Per i politicanti del PdL che amano definirsi di destra, aventi memoria corta, un po’ di riflessioni…. magari si può riconoscere anche l’attualità di certe tesi!

PREMESSA ALLA NUOVA EDIZIONE DELL’APPELLO AI GIOVANI EUROPEI (LEON DEGRELLE)

(…)
Gli spazi di libertà si sono vieppiù andati restringendo, il sistema della menzogna ha ulteriormente ampliato il suo dominio, le coscienze di tutti sono sempre più disarmate e ridotte all’impotenza di fronte ai falsari mediatici: che riescono, ancora una volta, a far passare i carnefici per vittime, e viceversa.
Lo smembramento della comunità umana sembra aver raggiunto un punto di non ritorno, il conflitto interetnico ed interreligioso è diventato l’unico elemento caratterizzante la politica internazionale e, con la scusa della lotta al terrorismo, si fanno passare provvedimenti legislativi scandalosi, senza che l’opinione pubblica abbia la minima percezione di ciò a cui la si sta conducendo.

Su alcuni argomenti si può e si deve scherzare, ridicolizzando ciò che per altri popoli ha un valore diverso da quello che possiamo attribuirgli noi. Si può essere scettici e dubbiosi perfino sull’esistenza di Dio o sulle radici spirituali e non scimmiesche dell’umanità; ma su alcuni tabù democratici, guai ad avanzare il pur minimo dubbio o esitare!

I custodi e gli officianti del pensiero politicamente corretto sono i prezzolati servitori del potere mediatico (stampa e televisione) – senza il quale non esistono i fatti, non esistono le persone, non esistono le verità –, i quali traggono il loro esagerato sostentamento dal club dei miliardari, proprietari di testate, case editrici e reti televisive, che hanno tutto l’interesse a condurre l’umanità sul loro terreno di caccia.

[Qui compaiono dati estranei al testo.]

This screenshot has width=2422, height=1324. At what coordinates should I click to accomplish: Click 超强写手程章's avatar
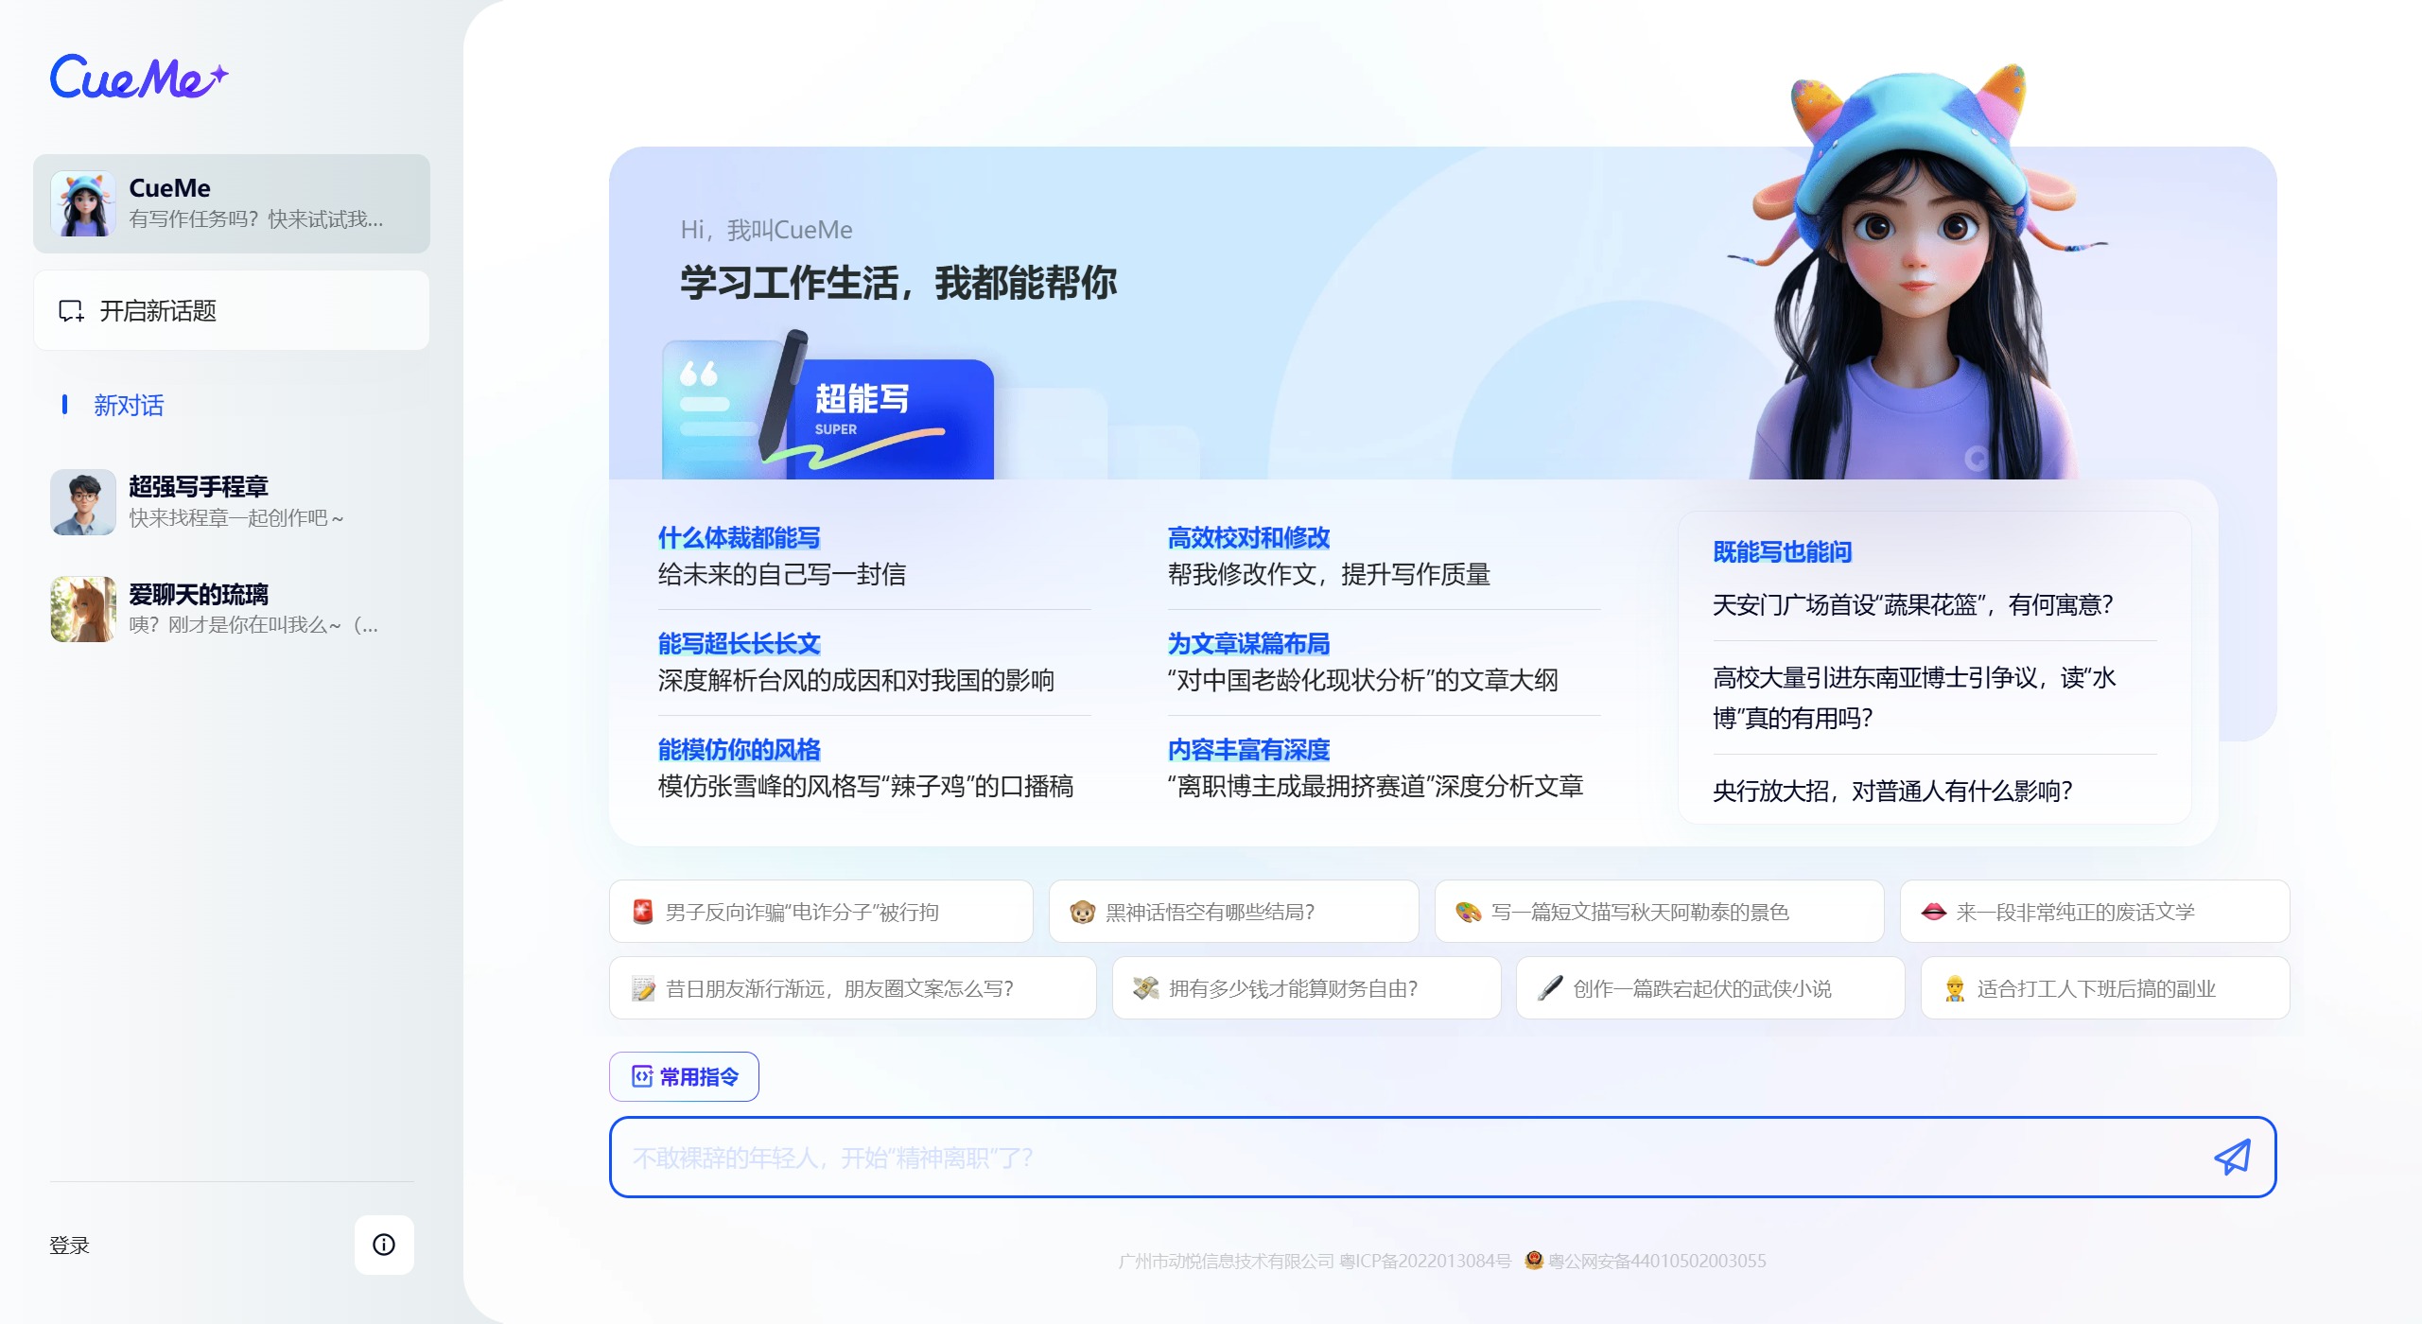83,502
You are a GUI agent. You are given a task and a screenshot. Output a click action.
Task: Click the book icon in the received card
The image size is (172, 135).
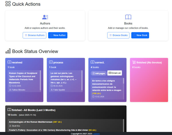(x=9, y=62)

Per noi, i nostri figli ed i figli dei nostri figli si prepara un destino da vittime designate. Destinati a vivere da innocui produttori e consumatori, senza identità e senza tradizione, senza un progetto che trascenda la singola esistenza biologica e le sue misere necessità animali. Destinati a mischiarsi fino a perdersi e scomparire nel mare magnum della società multirazziale; puntando dritti e senza ripensamenti al conseguimento del paradiso dei bastardi.

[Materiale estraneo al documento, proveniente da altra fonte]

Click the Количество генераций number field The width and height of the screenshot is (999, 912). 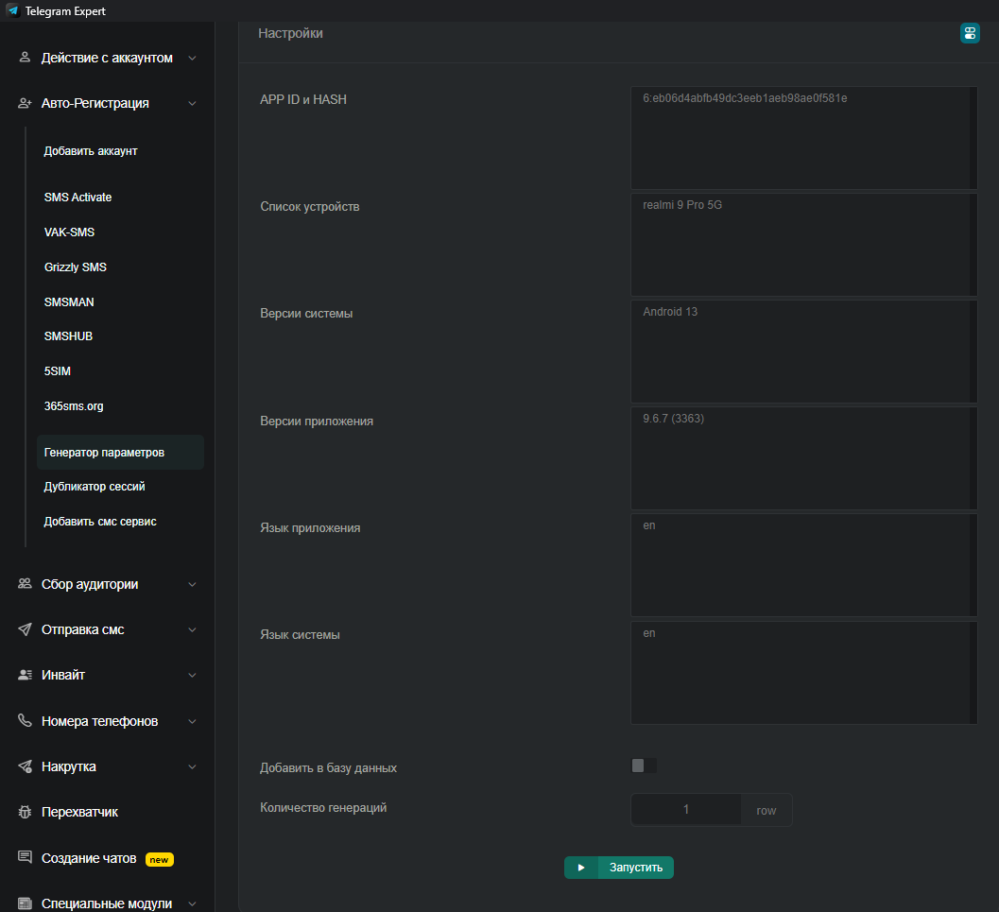[686, 810]
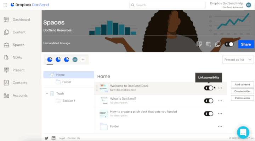
Task: Click the Twitter icon in footer
Action: (x=46, y=138)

Affinché tutto ciò non sia subito passivamente, e non venga – con rassegnazione, quando non con speranzosa attesa – percepito come sviluppo ineluttabile del divenire storico, bisogna che appelli come questo di Léon Degrelle, ed esempi di vita vissuta contro e al di fuori del conformismo generale, come la sua e quella di tanti altri combattenti dello spirito – passati, presenti e futuri –, vengano diffusi e rilanciati. Soprattutto fra le giovani generazioni, al fine di risvegliare le coscienze sensibili di coloro che non vogliono e non possono rassegnarsi ad un modo di vita che a loro non appartiene e non apparterrà mai.

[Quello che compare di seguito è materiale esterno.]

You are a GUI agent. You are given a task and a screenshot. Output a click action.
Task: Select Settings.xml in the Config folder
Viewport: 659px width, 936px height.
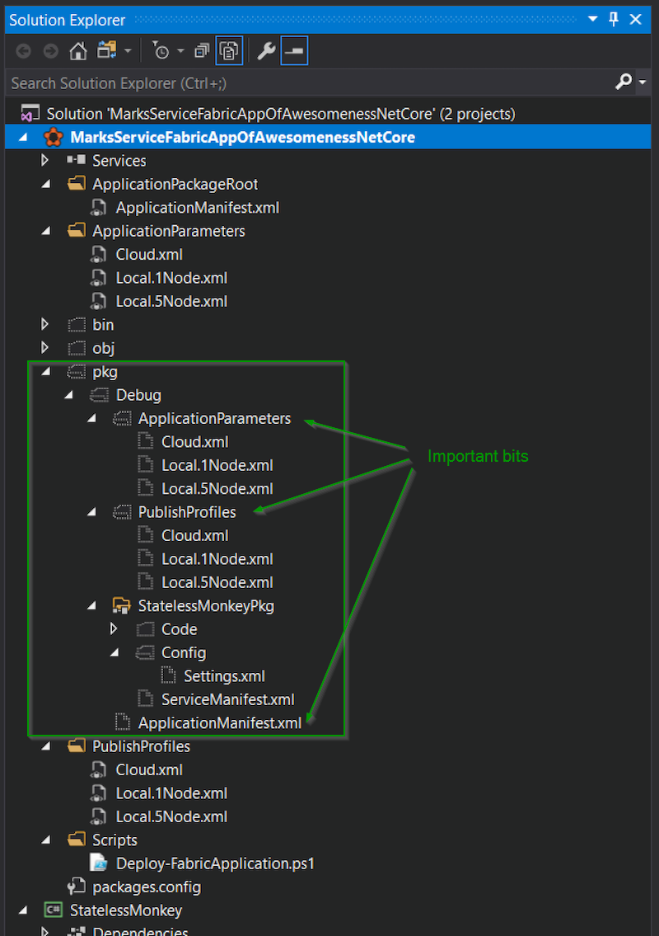pos(224,676)
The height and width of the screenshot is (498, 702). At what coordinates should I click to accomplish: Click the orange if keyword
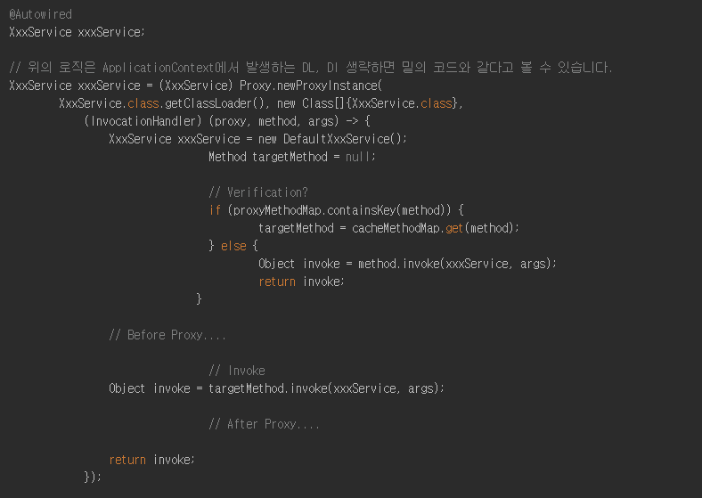[215, 210]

Fra le nobili figure che votarono il proprio essere e la propria esistenza al riscatto del proprio popolo, Léon Degrelle è stato quello che, sfidando il tempo, è rimasto fino all’ultimo a gridare in faccia ai “buffoni democratici” la loro pochezza e la loro falsità. Questo Appello di Degrelle rappresenta una consegna, quella definitiva, del Condottiero del fronte dell’Est e del Capo di Rex. Una sorta di testamento spirituale indirizzato a quella parte delle giovani generazioni europee non ancora sprofondate nel pantano esistenziale contemporaneo.